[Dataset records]
▼
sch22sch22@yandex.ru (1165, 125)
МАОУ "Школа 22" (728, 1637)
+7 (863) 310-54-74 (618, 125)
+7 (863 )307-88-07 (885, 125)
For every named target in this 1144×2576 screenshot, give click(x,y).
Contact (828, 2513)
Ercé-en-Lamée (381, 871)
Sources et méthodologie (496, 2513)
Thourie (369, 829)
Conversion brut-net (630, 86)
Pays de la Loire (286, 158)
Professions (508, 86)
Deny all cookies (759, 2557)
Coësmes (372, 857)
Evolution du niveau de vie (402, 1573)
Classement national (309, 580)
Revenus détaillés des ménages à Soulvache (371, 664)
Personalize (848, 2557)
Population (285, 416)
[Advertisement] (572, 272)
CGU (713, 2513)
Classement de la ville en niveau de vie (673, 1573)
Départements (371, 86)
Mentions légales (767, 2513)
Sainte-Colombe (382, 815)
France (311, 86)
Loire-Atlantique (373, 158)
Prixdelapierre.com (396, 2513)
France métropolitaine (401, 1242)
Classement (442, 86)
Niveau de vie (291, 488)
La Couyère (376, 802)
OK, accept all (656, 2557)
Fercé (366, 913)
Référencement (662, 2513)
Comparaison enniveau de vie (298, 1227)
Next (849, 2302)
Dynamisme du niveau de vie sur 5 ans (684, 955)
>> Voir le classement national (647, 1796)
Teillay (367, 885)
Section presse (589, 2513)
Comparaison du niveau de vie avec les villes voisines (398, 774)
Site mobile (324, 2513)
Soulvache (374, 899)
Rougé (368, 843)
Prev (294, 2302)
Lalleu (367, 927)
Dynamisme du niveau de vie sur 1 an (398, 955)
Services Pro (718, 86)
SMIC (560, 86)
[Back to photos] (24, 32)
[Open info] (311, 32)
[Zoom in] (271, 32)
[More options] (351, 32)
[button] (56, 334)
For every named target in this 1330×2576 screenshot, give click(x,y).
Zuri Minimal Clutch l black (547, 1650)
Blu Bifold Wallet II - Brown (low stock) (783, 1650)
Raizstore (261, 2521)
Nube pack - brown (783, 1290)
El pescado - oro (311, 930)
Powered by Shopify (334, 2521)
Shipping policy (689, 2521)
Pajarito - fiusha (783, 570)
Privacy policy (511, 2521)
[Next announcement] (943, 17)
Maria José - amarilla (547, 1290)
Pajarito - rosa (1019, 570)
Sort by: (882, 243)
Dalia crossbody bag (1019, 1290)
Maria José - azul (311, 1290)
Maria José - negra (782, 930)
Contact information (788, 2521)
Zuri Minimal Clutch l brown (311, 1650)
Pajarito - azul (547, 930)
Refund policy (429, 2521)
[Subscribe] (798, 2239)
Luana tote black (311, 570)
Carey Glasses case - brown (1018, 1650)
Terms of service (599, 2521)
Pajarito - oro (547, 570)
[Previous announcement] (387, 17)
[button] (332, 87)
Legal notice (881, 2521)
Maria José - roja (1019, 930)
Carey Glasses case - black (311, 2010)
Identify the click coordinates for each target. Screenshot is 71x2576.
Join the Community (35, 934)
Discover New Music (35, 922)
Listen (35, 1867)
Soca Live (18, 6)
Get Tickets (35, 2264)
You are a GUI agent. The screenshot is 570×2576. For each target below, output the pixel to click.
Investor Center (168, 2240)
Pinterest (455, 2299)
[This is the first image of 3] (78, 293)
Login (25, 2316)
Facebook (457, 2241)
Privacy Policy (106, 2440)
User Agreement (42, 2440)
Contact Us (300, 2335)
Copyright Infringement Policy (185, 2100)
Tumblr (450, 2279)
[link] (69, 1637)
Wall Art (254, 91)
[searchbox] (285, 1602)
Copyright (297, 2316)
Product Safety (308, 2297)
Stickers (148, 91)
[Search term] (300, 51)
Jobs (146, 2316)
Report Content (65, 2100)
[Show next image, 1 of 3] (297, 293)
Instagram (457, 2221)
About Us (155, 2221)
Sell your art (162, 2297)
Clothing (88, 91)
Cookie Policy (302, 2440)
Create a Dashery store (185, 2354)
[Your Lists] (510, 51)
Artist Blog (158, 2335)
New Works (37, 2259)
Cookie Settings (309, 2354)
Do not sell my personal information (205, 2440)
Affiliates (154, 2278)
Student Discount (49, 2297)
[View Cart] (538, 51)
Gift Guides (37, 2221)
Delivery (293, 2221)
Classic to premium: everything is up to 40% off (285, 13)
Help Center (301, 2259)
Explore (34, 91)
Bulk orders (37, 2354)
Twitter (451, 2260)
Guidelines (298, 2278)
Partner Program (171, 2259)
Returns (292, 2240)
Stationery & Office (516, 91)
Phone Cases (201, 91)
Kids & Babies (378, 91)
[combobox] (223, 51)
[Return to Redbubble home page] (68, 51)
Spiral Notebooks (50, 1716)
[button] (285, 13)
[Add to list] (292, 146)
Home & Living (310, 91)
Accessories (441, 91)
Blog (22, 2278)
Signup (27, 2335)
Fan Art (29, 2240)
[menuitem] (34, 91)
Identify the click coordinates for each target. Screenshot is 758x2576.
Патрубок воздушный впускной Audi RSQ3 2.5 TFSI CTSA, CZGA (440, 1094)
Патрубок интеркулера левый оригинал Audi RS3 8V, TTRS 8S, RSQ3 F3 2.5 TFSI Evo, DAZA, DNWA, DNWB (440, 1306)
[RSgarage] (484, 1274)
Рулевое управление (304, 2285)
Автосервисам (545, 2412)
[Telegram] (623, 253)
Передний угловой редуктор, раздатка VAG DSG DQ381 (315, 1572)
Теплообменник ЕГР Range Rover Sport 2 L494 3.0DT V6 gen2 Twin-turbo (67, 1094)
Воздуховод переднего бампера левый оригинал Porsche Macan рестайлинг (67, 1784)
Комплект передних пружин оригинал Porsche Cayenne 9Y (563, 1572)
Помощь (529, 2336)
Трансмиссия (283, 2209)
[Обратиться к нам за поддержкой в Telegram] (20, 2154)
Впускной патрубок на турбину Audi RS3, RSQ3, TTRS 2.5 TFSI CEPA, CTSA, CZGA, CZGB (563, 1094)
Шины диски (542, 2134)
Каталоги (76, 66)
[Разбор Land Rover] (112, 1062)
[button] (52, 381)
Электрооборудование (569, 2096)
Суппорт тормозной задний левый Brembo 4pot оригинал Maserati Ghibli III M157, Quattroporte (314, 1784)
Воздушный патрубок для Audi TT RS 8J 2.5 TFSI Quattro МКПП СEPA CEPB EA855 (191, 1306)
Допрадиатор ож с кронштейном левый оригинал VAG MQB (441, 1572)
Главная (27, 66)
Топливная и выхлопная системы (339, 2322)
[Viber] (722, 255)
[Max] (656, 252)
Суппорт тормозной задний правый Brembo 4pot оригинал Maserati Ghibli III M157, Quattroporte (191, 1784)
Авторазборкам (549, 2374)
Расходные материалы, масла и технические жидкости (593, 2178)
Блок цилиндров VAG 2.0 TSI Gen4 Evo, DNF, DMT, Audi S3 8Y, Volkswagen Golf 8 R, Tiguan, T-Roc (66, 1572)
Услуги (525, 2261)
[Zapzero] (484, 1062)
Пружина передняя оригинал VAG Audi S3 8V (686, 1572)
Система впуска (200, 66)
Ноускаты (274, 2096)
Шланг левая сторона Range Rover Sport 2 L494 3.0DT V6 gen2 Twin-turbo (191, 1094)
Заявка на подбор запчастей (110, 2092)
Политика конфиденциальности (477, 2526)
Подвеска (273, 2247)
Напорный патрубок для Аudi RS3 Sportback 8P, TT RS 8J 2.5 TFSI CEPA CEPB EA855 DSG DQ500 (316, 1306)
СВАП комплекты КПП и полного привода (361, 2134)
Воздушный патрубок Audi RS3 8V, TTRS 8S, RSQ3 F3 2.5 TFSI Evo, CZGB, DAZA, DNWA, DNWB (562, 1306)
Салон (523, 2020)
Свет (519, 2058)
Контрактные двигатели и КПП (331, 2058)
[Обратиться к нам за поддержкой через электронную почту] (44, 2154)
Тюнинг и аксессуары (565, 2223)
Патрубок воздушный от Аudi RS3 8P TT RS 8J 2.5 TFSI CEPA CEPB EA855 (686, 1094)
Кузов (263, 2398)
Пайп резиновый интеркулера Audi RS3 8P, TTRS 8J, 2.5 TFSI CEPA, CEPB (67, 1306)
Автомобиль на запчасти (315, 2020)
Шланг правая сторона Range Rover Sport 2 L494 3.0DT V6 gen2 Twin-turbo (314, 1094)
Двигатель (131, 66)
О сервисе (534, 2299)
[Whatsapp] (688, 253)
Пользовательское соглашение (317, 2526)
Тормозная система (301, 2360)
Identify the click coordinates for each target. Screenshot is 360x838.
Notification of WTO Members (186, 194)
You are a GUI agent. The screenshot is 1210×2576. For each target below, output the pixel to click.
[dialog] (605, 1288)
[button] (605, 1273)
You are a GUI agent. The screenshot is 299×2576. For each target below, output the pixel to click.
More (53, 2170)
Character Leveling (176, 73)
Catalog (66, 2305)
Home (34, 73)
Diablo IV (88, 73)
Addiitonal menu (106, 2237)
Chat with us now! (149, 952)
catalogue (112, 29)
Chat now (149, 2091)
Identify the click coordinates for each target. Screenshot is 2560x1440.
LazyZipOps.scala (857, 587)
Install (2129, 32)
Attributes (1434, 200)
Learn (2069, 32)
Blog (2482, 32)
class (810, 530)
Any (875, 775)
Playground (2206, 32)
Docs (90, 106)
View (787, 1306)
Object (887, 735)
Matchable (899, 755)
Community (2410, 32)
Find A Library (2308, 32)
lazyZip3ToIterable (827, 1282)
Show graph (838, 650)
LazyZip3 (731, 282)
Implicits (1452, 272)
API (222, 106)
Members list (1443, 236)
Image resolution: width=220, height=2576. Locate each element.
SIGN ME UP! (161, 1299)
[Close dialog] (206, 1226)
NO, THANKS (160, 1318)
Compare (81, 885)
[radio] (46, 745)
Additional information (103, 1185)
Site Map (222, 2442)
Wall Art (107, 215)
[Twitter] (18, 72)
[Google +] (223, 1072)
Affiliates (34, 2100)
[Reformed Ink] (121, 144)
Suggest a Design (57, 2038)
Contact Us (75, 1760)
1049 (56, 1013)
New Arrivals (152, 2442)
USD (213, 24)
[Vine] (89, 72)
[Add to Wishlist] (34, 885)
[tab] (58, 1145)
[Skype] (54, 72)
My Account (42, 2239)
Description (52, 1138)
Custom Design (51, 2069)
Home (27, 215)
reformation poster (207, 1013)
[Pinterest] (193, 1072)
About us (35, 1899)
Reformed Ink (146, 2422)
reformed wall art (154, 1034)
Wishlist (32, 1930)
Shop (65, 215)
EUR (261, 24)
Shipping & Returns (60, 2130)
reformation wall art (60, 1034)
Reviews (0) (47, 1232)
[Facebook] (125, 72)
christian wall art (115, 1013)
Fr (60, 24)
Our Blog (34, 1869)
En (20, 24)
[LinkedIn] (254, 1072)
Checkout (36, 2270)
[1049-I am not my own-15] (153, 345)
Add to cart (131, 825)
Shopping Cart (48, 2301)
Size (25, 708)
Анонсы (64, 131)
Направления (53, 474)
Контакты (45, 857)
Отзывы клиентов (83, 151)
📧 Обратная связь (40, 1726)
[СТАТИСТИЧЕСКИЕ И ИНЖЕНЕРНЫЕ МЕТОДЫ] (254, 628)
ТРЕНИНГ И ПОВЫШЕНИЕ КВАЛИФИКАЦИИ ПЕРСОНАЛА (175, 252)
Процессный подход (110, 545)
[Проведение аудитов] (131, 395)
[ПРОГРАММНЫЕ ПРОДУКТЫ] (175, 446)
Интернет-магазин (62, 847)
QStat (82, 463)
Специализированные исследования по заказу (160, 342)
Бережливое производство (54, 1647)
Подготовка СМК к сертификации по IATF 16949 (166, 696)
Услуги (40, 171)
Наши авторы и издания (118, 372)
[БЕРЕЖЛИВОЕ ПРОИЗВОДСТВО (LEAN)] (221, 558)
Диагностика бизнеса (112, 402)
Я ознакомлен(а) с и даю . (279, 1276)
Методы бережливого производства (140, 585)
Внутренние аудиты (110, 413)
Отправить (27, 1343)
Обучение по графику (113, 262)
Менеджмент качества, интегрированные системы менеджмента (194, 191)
▲
## WHAT NEEDS TO BE DONE
Look above for the line holding "Теплообменник ЕГР Range". Print it and every line after it, exactly, through the line holding "Авторазборкам (549, 2374)".

## TASK ANSWER
Теплообменник ЕГР Range Rover Sport 2 L494 3.0DT V6 gen2 Twin-turbo (67, 1094)
Воздуховод переднего бампера левый оригинал Porsche Macan рестайлинг (67, 1784)
Комплект передних пружин оригинал Porsche Cayenne 9Y (563, 1572)
Помощь (529, 2336)
Трансмиссия (283, 2209)
[Обратиться к нам за поддержкой в Telegram] (20, 2154)
Впускной патрубок на турбину Audi RS3, RSQ3, TTRS 2.5 TFSI CEPA, CTSA, CZGA, CZGB (563, 1094)
Шины диски (542, 2134)
Каталоги (76, 66)
[Разбор Land Rover] (112, 1062)
[button] (52, 381)
Электрооборудование (569, 2096)
Суппорт тормозной задний левый Brembo 4pot оригинал Maserati Ghibli III M157, Quattroporte (314, 1784)
Воздушный патрубок для Audi TT RS 8J 2.5 TFSI Quattro МКПП СEPA CEPB EA855 (191, 1306)
Допрадиатор ож с кронштейном левый оригинал VAG MQB (441, 1572)
Главная (27, 66)
Топливная и выхлопная системы (339, 2322)
[Viber] (722, 255)
[Max] (656, 252)
Суппорт тормозной задний правый Brembo 4pot оригинал Maserati Ghibli III M157, Quattroporte (191, 1784)
Авторазборкам (549, 2374)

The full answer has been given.